Page 19 of Betting on Lizzie

“Dad, what are you going to do when I go away to college?”

“Whaddya mean? I’ll be fine.”

“Can we revisit you getting an online dating profile? You need to find someone. A nice woman to keep you company.”

“Humph. I’ll tell you what I don’t need is dating advice from my daughter.”

Her eyes lit up, and she clapped her hands together once. “I just had a brilliant idea. You should ask Lizzie out. She’s really pretty.”

He held up a hand. “This conversation has gotten away from me. Bedtime.”

“It’s seven o’clock.”

“Fine. Dishes, then homework, then bed.”

She rolled her eyes but got up and went to the kitchen. While she loaded the dishwasher, he announced he was taking Jasper out to pee.

Their elderly beagle meandered around, taking his time to find a place to do his business. Ben zipped up his coat against the November chill. Date Lizzie. What a joke. Not in a million years.

He reluctantly concluded that unless Lizzie had set the fire to start on a timer, she was not the arsonist. However, just because she didn’t actually light it didn’t mean she wasn’t involved. She could have hired someone to do it.

He’d spent the afternoon checking out the contacts on her phone and skimming text messages. Based on their context, the majority were conversations with her family, a few to and from her employees, and more than a handful from men asking her out.

After reading through two months of personal messages, he felt he knew her a little. Her sense of humor was dry and sarcastic, much like his own. He literally laughed out loud at some of her comments to her sisters.

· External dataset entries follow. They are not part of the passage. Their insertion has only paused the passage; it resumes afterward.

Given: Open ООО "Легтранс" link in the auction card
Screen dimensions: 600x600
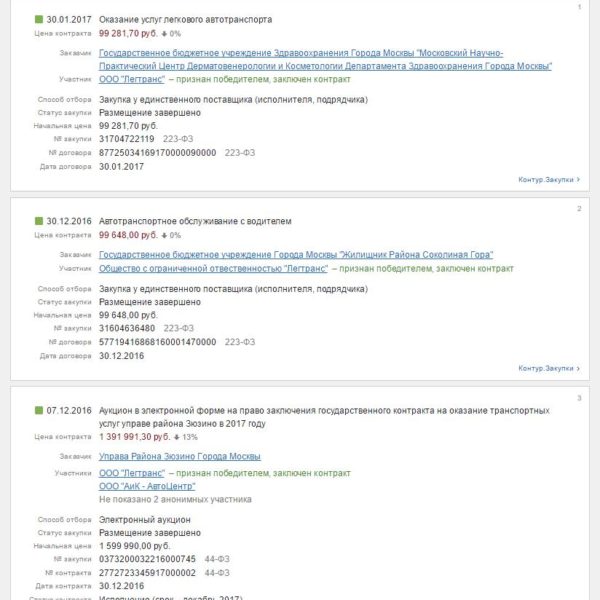Looking at the screenshot, I should coord(132,473).
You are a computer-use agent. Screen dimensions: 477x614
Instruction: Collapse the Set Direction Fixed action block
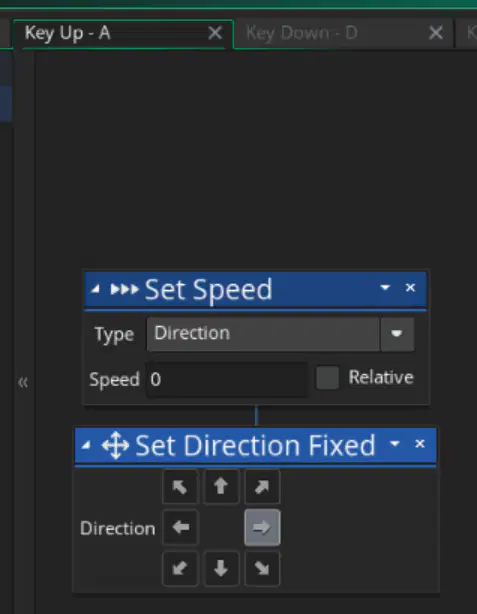[x=86, y=445]
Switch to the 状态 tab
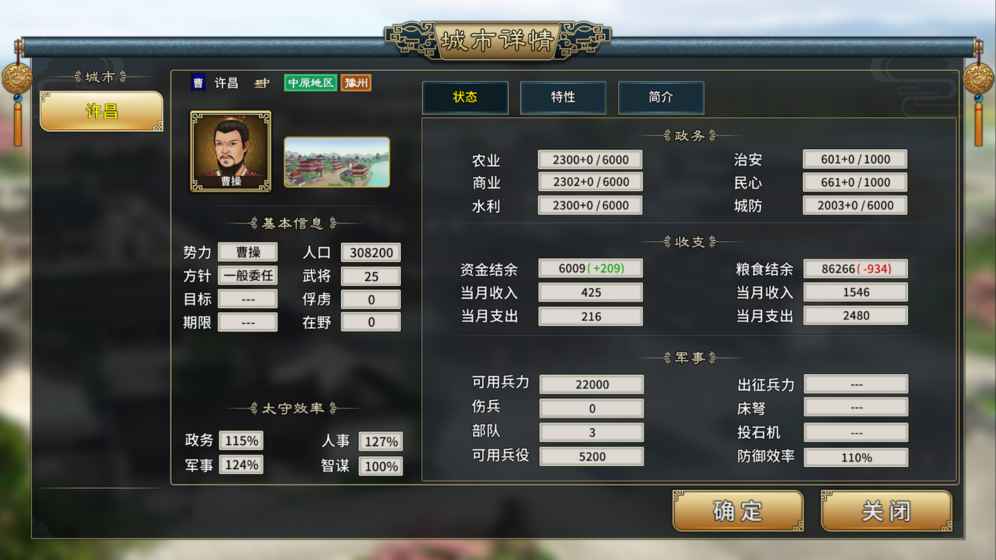 click(x=465, y=97)
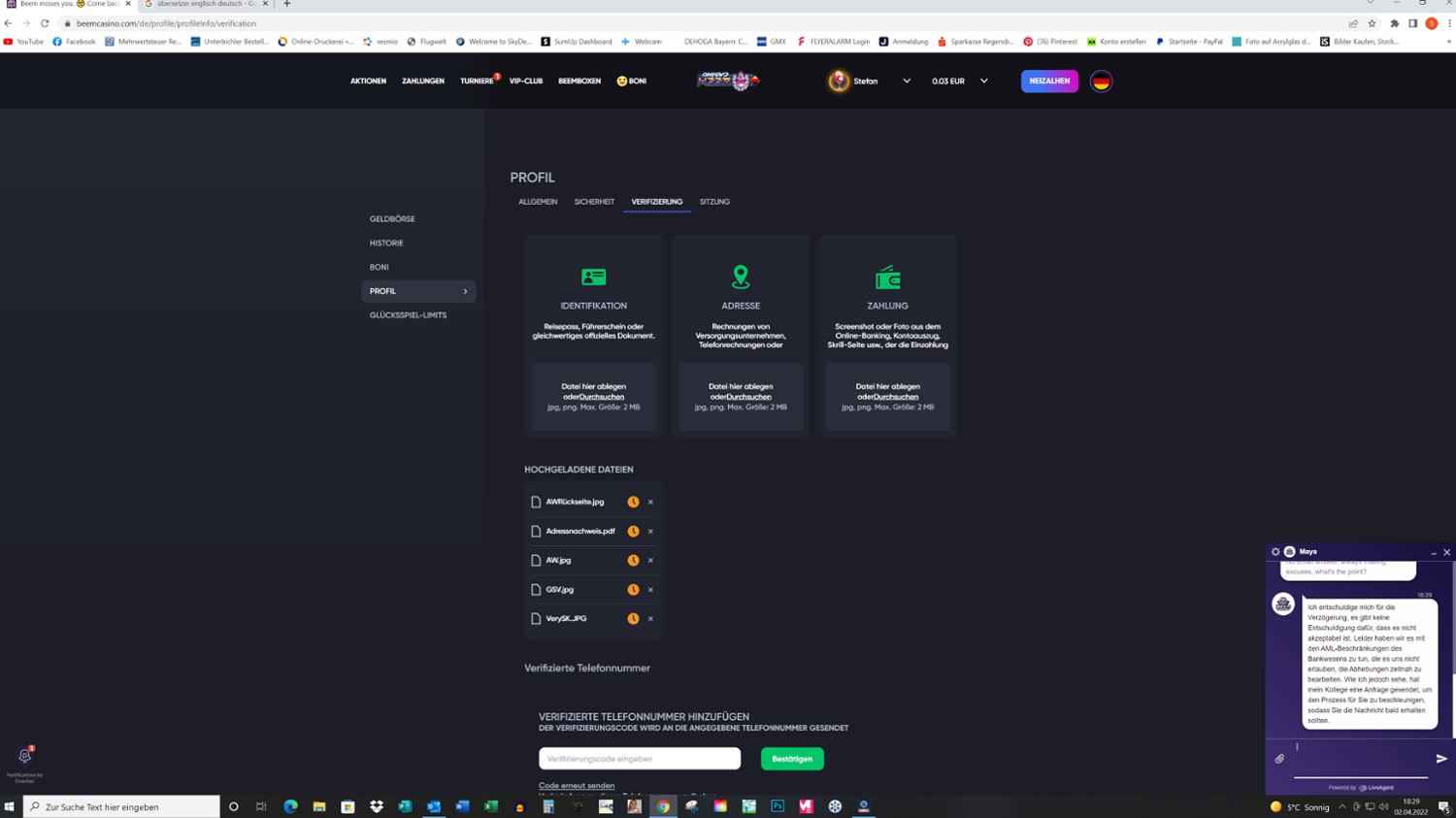Send the chat message with arrow icon
The image size is (1456, 818).
point(1441,759)
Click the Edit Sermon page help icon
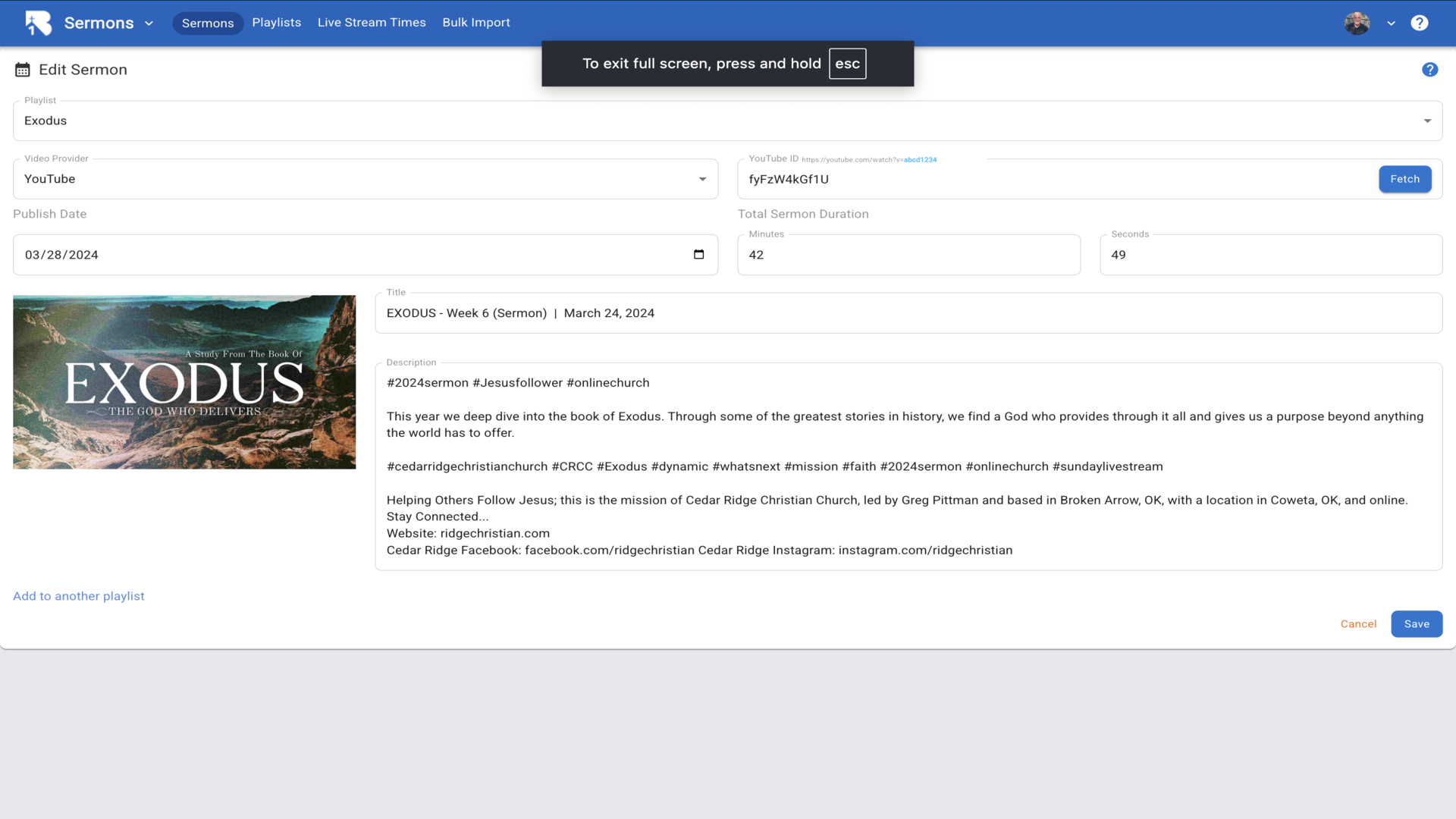1456x819 pixels. tap(1429, 70)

She turned down most of the date offers but was nice about it. Always seemed to make it seem like they were better off without her.

He’d gone back several weeks and hadn’t seen anything that pointed to an arson plot. The deleted stuff he recovered was all junk and spam calls. That meant he had to step up his game to find the real culprit.

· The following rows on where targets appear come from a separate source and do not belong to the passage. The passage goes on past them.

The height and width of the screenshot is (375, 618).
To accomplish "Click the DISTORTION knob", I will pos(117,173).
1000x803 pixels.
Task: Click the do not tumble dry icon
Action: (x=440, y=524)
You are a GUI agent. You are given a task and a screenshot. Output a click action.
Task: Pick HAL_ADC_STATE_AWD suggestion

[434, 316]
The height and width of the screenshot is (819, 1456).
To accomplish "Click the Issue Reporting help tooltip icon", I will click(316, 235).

Tomorrow, he would call and offer to return her phone. He didn’t want to admit that he looked forward to seeing her again. Maya was right, Lizzie was pretty. Not that he’d do anything about it.

CHAPTER SEVEN

Finally, this jack apple was making sense. The arson investigator had called to say he needed to ask her a few more questions and hinted that she might get her phone back. Lizzie was in her office at The Tipsy Twist, working on the initial liquor order for the grand opening. Except for a couple of cases salvaged from the back storeroom, The Drop’s inventory had been destroyed and thrown out, so she was starting from scratch.

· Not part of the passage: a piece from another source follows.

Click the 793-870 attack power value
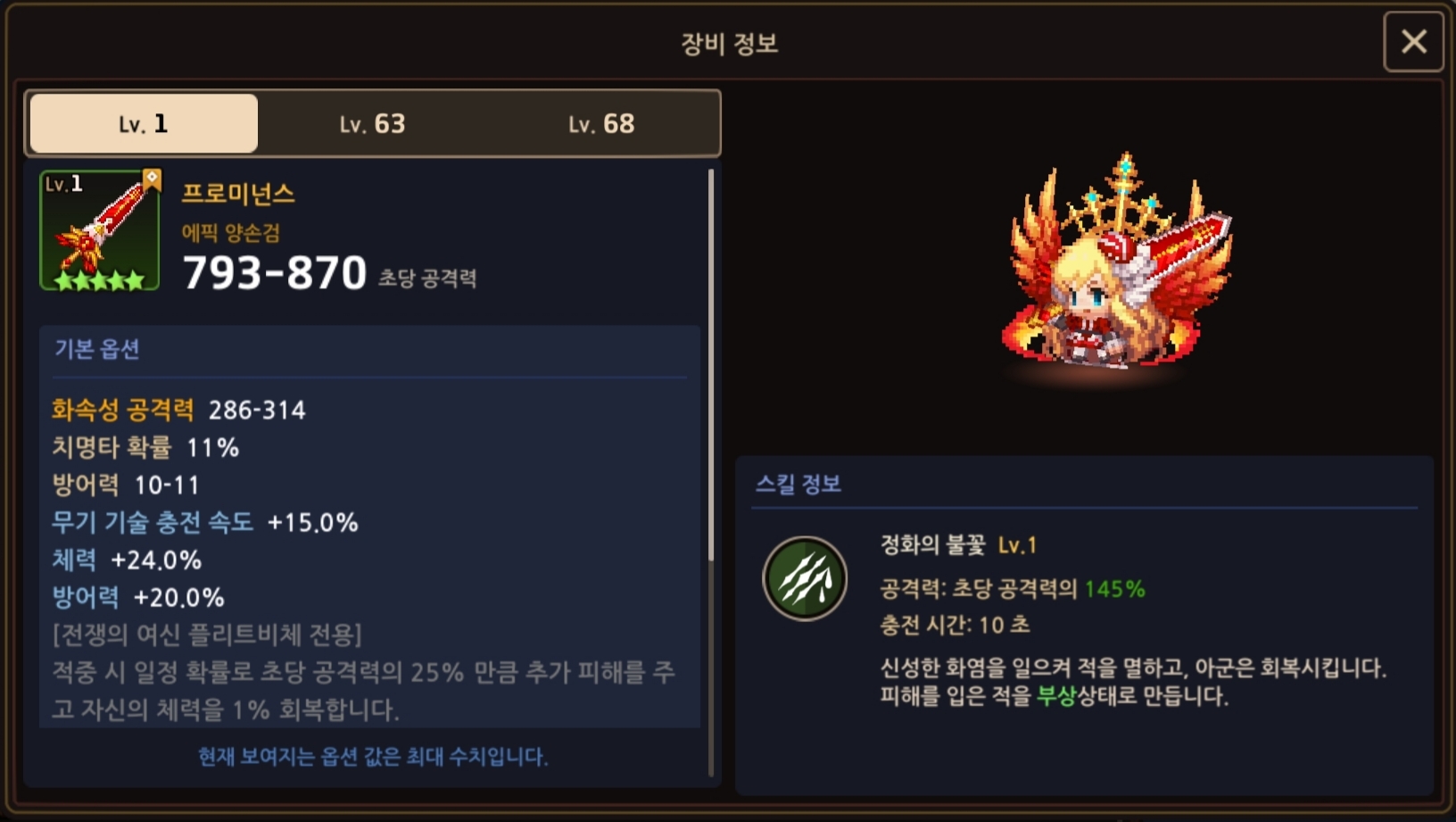This screenshot has width=1456, height=822. 275,272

A light knock on the open door caused Charlie to bark once—her personalized doorbell. Lizzie looked up as Ben entered. She ripped off her readers, shoved them into her pocket, and stood.

Charlie hauled himself off his bed and sauntered over to greet Ben, who scratched his head and mumbled, “Hey, pretty boy.”

“Don’t get up on my account,” Ben said. He placed a hand on the back of a chair across from her desk. “May I?”

She sat and nodded. “Do I have a choice?”

“I talked to Bella and her friend. Sounds like your alibi checks out.”

“Sweet. When can I have my phone back?”

“There’s some security video I’d like you to look at first.” He passed over a handheld device that showed a still frame of the bar’s rear entry. “Push play.”

She did, and it only took a second before someone snuck into the frame. The person wore all black, including a dark-colored baseball hat, and used a crowbar-type tool to break the lock on the back door.

“You can’t even tell whether it’s a man or a woman,” she said. “And if they had to break in, it obviously wasn’t me. I have a key.”

“The boots look a lot like the ones you were wearing the other day,” he said.

She glanced at the screen. “What? I may not know much about fashion, but I wouldn’t be caught dead in those boots. The only similarity is that they’re black.”

“You recognize anything about the person? The way they walk or move?”

She watched the rest of the short video. Once the figure disappeared into the bar, she handed back the tablet. “Other than the fact that it’s not me? No.”